**Problem to work on**
Will you retype the rows below, from the line containing "Task: Click the Nadiya link" through the last row, without changing a character?

**The records**
╭──
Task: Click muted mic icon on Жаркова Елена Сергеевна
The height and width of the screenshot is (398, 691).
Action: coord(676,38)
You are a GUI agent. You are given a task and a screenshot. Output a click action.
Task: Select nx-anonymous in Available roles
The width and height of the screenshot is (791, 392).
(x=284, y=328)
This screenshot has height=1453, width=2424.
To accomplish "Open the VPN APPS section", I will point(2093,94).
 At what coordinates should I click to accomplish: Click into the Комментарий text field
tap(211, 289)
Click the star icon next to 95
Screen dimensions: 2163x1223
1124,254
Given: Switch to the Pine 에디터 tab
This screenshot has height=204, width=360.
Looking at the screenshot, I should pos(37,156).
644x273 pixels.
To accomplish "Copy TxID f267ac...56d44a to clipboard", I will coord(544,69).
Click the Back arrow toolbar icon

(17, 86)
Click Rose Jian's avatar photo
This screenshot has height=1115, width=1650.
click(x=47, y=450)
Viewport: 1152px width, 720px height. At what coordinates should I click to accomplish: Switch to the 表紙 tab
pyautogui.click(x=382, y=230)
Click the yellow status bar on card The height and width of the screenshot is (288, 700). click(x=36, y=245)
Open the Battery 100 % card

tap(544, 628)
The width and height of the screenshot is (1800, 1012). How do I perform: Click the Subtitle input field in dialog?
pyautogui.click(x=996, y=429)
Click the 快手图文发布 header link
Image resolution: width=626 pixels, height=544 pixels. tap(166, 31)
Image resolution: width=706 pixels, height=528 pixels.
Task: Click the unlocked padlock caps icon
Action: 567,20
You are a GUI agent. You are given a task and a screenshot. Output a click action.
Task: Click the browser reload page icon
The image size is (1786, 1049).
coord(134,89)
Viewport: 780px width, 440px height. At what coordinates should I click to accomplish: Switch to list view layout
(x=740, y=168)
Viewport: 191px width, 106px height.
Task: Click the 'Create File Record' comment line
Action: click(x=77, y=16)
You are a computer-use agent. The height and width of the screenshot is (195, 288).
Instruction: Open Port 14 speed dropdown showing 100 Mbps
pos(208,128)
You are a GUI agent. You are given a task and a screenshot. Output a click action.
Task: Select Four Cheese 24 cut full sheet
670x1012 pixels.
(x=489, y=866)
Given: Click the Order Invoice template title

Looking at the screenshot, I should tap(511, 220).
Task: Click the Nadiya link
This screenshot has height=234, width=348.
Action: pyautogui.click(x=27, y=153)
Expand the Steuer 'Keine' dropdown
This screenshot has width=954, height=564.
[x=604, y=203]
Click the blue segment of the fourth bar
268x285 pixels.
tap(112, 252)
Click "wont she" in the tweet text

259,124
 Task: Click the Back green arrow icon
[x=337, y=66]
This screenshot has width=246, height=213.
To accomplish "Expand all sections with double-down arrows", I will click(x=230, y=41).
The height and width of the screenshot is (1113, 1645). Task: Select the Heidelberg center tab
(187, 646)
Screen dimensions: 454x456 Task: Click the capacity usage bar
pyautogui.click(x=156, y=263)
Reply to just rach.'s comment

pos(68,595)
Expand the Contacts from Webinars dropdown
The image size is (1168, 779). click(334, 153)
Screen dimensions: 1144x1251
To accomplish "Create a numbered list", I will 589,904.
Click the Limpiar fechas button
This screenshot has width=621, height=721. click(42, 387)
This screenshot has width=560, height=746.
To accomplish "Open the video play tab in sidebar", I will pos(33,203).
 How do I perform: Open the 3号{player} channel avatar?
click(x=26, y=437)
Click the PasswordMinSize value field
╰──
**Exercise solution**
Task: Click the Nadiya link
This screenshot has height=234, width=348.
Action: pyautogui.click(x=27, y=153)
Expand the Steuer 'Keine' dropdown
This screenshot has width=954, height=564.
[x=604, y=203]
Click the blue segment of the fourth bar
268x285 pixels.
tap(112, 252)
Click "wont she" in the tweet text

259,124
 Task: Click the Back green arrow icon
[x=337, y=66]
This screenshot has width=246, height=213.
To accomplish "Expand all sections with double-down arrows", I will click(x=230, y=41).
The height and width of the screenshot is (1113, 1645). Task: Select the Heidelberg center tab
(187, 646)
Screen dimensions: 454x456 Task: Click the capacity usage bar
pyautogui.click(x=156, y=263)
Reply to just rach.'s comment

pos(68,595)
Expand the Contacts from Webinars dropdown
The image size is (1168, 779). click(334, 153)
Screen dimensions: 1144x1251
To accomplish "Create a numbered list", I will 589,904.
Click the Limpiar fechas button
This screenshot has width=621, height=721. click(42, 387)
This screenshot has width=560, height=746.
To accomplish "Open the video play tab in sidebar", I will pos(33,203).
 How do I perform: Open the 3号{player} channel avatar?
click(x=26, y=437)
Click the PasswordMinSize value field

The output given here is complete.